◆ Problem description ◆
Format the data from its first line up to and including the line with "coord(1316,244)" as a numbered list, leaving out any blank lines.

[START]

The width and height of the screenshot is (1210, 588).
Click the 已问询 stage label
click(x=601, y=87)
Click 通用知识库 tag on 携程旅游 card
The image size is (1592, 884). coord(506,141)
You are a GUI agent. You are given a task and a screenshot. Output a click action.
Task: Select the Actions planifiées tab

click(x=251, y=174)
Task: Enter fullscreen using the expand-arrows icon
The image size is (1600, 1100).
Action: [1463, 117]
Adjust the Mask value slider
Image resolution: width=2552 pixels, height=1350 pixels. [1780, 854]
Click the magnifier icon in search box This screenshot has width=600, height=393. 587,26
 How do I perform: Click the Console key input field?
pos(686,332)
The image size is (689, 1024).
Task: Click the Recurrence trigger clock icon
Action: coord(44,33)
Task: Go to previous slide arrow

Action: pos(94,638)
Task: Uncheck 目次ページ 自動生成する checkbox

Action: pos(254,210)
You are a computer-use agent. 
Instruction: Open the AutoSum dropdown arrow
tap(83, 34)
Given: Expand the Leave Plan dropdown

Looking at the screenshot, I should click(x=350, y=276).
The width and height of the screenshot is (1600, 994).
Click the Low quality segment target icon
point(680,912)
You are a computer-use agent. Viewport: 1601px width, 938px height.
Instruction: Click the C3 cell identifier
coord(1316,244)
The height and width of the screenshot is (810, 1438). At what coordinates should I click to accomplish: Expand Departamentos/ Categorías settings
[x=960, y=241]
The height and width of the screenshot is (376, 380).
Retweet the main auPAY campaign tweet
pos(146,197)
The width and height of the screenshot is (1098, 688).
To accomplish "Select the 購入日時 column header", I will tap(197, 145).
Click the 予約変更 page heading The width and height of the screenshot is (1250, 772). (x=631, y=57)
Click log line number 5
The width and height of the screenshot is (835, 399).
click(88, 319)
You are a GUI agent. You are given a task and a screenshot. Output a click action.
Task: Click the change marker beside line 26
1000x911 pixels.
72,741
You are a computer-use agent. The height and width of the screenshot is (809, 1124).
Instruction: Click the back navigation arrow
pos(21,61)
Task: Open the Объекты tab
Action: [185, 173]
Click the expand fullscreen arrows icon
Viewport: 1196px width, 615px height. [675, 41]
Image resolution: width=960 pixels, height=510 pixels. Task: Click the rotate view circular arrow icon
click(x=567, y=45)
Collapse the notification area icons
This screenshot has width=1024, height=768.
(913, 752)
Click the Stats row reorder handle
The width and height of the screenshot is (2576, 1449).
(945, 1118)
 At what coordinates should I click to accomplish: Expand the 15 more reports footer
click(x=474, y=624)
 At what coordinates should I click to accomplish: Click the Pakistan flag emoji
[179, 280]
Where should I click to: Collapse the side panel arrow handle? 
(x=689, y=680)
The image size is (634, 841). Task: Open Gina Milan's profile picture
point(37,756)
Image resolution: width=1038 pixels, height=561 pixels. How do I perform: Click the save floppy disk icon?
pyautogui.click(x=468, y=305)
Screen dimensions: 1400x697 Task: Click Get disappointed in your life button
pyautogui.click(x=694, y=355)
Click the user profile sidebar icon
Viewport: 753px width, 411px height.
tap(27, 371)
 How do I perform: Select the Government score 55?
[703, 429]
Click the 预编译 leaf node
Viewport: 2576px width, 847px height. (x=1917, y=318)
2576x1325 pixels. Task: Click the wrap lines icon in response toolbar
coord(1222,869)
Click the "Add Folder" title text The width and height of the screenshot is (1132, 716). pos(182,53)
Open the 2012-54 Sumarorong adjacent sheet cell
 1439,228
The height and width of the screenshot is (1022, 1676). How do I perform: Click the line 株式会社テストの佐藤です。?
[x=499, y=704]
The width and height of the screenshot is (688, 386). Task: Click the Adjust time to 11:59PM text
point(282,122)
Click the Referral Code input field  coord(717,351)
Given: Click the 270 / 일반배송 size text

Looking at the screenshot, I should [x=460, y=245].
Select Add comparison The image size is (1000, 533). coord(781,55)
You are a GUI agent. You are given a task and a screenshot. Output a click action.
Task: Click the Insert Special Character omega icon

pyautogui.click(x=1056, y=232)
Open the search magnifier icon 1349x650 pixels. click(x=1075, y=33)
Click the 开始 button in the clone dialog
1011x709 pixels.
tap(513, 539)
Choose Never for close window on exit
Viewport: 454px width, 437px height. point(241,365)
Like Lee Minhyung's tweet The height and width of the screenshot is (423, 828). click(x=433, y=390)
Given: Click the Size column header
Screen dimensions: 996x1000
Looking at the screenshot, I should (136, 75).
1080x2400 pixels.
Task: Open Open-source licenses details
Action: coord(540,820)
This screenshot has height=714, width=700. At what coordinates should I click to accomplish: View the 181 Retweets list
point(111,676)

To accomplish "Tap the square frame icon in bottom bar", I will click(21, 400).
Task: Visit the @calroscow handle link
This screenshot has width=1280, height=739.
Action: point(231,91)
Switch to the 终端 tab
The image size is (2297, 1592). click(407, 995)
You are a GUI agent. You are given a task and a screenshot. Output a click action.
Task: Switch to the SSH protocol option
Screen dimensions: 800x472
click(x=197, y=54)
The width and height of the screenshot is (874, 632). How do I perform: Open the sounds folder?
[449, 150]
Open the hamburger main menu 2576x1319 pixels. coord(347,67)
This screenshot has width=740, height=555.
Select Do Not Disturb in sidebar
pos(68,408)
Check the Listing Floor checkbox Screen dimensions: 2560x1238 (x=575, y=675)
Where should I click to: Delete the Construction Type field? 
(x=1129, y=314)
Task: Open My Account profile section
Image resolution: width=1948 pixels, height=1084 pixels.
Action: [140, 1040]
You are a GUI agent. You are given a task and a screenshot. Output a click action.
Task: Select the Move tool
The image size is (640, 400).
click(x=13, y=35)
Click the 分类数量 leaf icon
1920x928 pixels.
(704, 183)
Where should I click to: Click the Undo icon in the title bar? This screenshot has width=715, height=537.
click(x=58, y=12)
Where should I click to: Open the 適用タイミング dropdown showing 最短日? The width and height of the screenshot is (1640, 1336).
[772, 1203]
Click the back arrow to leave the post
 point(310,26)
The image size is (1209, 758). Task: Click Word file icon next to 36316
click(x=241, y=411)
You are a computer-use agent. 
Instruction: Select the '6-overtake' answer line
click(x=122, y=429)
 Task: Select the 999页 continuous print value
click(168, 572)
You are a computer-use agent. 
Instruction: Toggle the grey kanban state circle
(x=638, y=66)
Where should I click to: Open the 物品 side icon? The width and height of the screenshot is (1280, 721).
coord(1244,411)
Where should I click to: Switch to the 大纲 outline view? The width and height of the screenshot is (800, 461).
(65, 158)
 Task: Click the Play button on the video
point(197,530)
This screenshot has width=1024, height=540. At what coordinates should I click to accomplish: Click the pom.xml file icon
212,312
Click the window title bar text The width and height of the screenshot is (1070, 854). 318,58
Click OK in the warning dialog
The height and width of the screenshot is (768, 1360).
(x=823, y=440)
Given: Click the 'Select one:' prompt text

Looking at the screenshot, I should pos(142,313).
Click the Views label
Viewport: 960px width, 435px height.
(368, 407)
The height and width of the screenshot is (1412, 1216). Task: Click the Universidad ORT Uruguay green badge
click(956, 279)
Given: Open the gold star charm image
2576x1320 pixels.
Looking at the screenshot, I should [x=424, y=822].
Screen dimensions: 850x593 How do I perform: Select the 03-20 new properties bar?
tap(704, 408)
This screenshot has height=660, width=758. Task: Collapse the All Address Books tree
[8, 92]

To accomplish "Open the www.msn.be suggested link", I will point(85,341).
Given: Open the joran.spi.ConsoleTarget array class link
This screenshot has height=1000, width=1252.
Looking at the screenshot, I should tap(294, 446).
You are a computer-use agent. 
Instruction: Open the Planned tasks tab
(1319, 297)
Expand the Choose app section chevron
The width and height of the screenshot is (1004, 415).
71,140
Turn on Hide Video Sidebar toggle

[END]

◆ Exercise answer ◆
1. The width and height of the screenshot is (1210, 588).
2. Click the 已问询 stage label
3. click(x=601, y=87)
4. Click 通用知识库 tag on 携程旅游 card
5. The image size is (1592, 884). coord(506,141)
6. You are a GUI agent. You are given a task and a screenshot. Output a click action.
7. Task: Select the Actions planifiées tab
8. click(x=251, y=174)
9. Task: Enter fullscreen using the expand-arrows icon
10. The image size is (1600, 1100).
11. Action: [1463, 117]
12. Adjust the Mask value slider
13. Image resolution: width=2552 pixels, height=1350 pixels. [1780, 854]
14. Click the magnifier icon in search box This screenshot has width=600, height=393. 587,26
15.  How do I perform: Click the Console key input field?
16. pos(686,332)
17. The image size is (689, 1024).
18. Task: Click the Recurrence trigger clock icon
19. Action: coord(44,33)
20. Task: Go to previous slide arrow
21. Action: pos(94,638)
22. Task: Uncheck 目次ページ 自動生成する checkbox
23. Action: pos(254,210)
24. You are a computer-use agent. 
25. Instruction: Open the AutoSum dropdown arrow
26. tap(83, 34)
27. Given: Expand the Leave Plan dropdown
28. Looking at the screenshot, I should click(x=350, y=276).
29. The width and height of the screenshot is (1600, 994).
30. Click the Low quality segment target icon
31. point(680,912)
32. You are a computer-use agent. Viewport: 1601px width, 938px height.
33. Instruction: Click the C3 cell identifier
34. coord(1316,244)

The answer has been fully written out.